Saved entries
◇ ◇ ◇ ◇ ◇ ◇ ◇

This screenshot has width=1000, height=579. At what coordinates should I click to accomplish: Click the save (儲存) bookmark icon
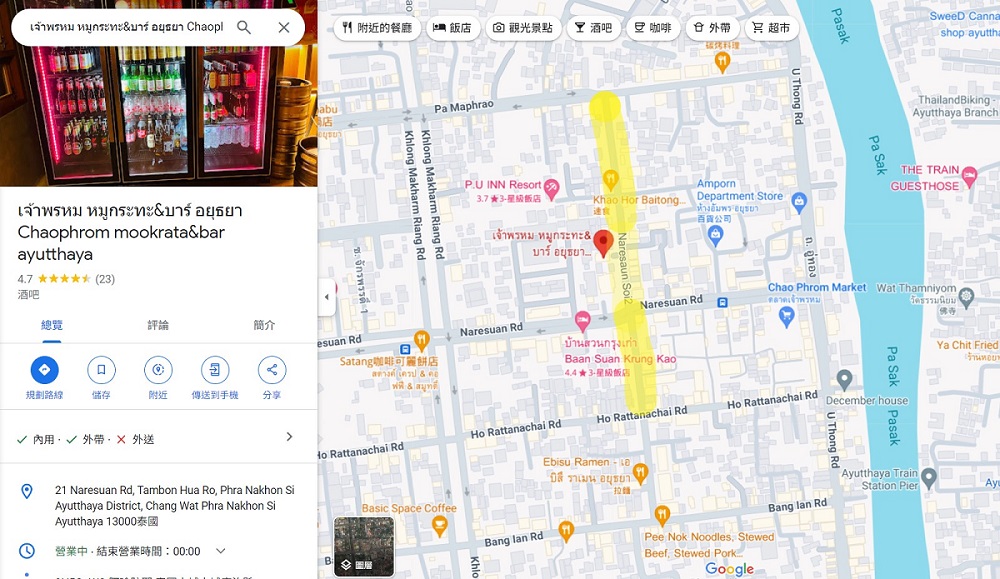pyautogui.click(x=101, y=370)
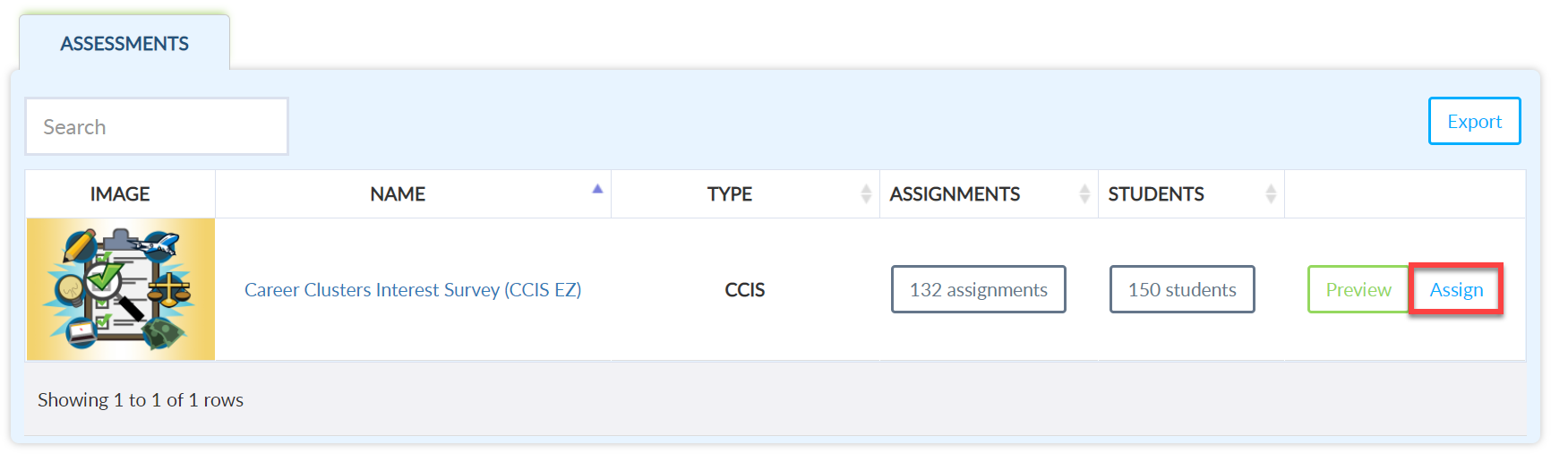The image size is (1568, 462).
Task: Click the Image column header
Action: click(x=120, y=194)
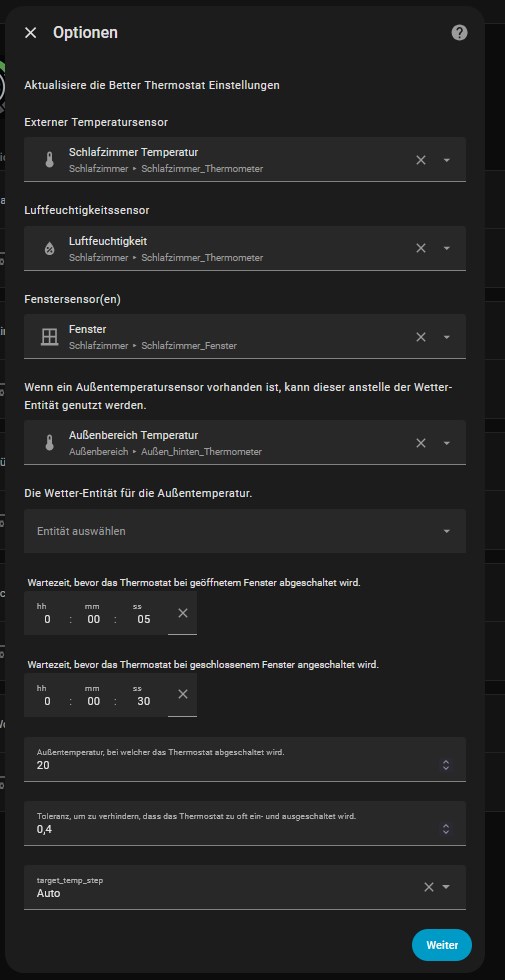Adjust the Außentemperatur value stepper
This screenshot has height=980, width=505.
[x=446, y=765]
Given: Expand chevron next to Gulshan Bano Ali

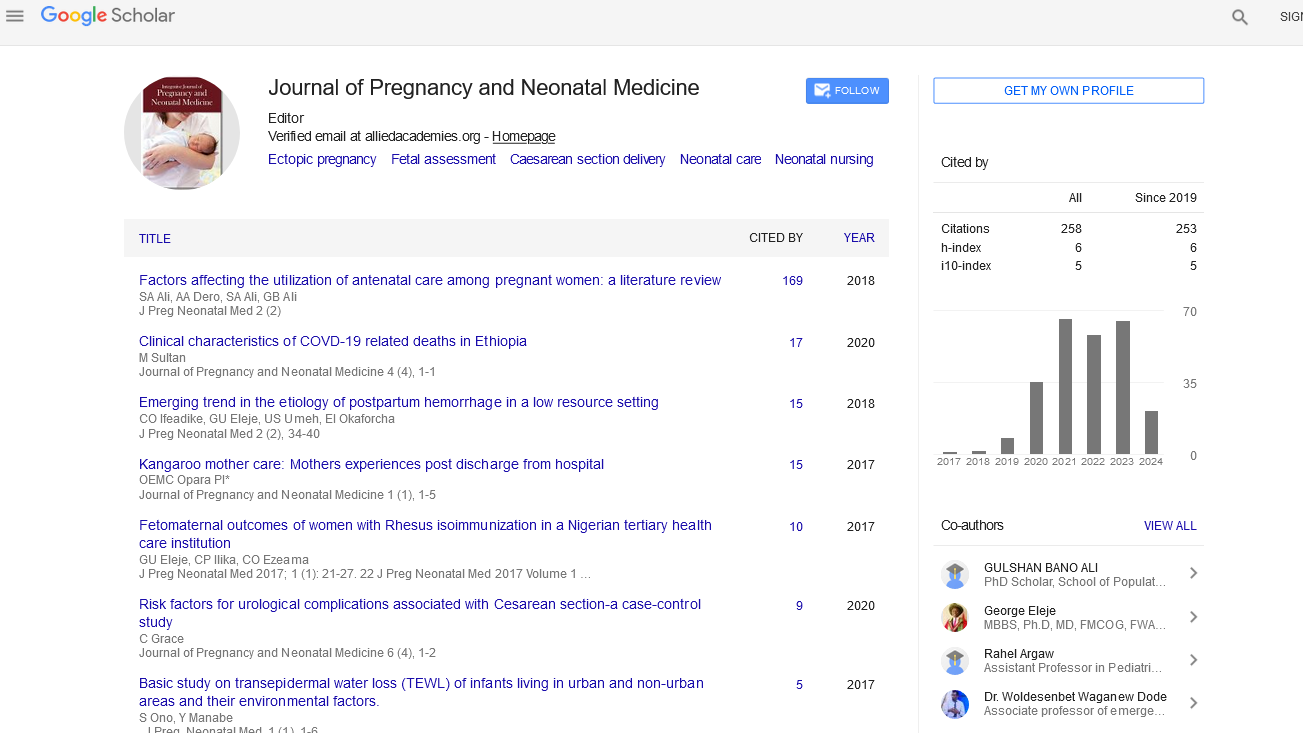Looking at the screenshot, I should click(1192, 573).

◇ ◇ ◇ ◇ ◇ ◇ ◇

## What you should do
All entries above must be duplicated exactly; please omit any picture they hold.

## Task output
This screenshot has width=1000, height=579. At what coordinates should I click to accomplish: Click the save (儲存) bookmark icon
pyautogui.click(x=101, y=370)
The image size is (1568, 462).
Task: Click the Image column header
Action: click(x=120, y=194)
Adjust the Außentemperatur value stepper
This screenshot has height=980, width=505.
[x=446, y=765]
Given: Expand chevron next to Gulshan Bano Ali

Looking at the screenshot, I should click(1192, 573).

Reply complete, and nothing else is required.